Jun 15 2023

CAT 6 and CAT 6A Cabling for the Transition to Wi-Fi 6 in Higher Education

As colleges and universities roll out Wi-Fi 6 on their campuses, they must decide whether to upgrade their cabling from CAT 5 to CAT 6 or 6A.

If there’s any place that can take advantage of the higher speeds and increased frequencies that Wi-Fi 6 provides, it’s a college campus. Thousands of students need reliable Wi-Fi to take notes and study or to kick back with video games or Netflix. Meanwhile, researchers and professors use wireless for devices such as test equipment and drones, and the athletic department uses tablets during practices and games. This means a lot of demand for high-speed wireless internet with rock-solid uptime.

That’s why the University of Michigan is upgrading more than 15,000 access points to either Wi-Fi 6 or 6E on both the main Ann Arbor campus and a satellite campus in Dearborn.

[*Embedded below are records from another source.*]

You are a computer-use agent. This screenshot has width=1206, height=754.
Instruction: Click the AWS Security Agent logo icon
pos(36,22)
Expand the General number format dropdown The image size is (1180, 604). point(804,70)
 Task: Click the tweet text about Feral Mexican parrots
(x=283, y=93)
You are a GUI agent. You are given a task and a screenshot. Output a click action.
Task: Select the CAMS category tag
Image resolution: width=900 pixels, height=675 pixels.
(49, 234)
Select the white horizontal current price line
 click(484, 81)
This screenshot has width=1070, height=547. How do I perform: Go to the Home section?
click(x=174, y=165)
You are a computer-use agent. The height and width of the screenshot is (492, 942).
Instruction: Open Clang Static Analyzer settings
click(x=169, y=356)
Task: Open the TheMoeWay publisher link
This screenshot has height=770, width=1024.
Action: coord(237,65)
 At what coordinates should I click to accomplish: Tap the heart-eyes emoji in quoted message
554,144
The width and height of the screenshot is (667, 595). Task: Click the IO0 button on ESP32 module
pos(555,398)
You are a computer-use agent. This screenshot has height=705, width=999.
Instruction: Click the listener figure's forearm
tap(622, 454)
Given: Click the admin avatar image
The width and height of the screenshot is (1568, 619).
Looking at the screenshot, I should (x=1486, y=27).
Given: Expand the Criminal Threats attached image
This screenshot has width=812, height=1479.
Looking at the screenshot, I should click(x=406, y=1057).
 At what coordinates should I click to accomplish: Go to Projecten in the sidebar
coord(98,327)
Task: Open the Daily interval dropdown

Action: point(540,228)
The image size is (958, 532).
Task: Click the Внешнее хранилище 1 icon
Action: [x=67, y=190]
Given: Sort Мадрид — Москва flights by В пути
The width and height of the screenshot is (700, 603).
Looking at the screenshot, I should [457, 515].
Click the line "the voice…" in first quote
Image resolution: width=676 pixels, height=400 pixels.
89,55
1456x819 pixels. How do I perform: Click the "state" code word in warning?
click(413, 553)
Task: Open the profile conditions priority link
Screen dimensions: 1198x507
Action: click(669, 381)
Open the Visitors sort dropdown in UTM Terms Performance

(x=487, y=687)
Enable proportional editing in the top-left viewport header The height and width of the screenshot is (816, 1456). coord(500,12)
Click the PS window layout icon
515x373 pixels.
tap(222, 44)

“People have really high expectations for what it is that they will be able to do. We had a fairly consistent Wi-Fi system across our campus, but it was getting old, and we were beginning to run out run out of capacity in a number of areas,” says Andrew Palms, the university’s executive director of IT infrastructure.

One of the questions U-M had to answer was what to do about the campuses’ cabling infrastructure. Having wired the buildings with CAT 5 and 5E cabling about two decades ago, the university had to figure out where and when to upgrade cabling to CAT 6 and 6A.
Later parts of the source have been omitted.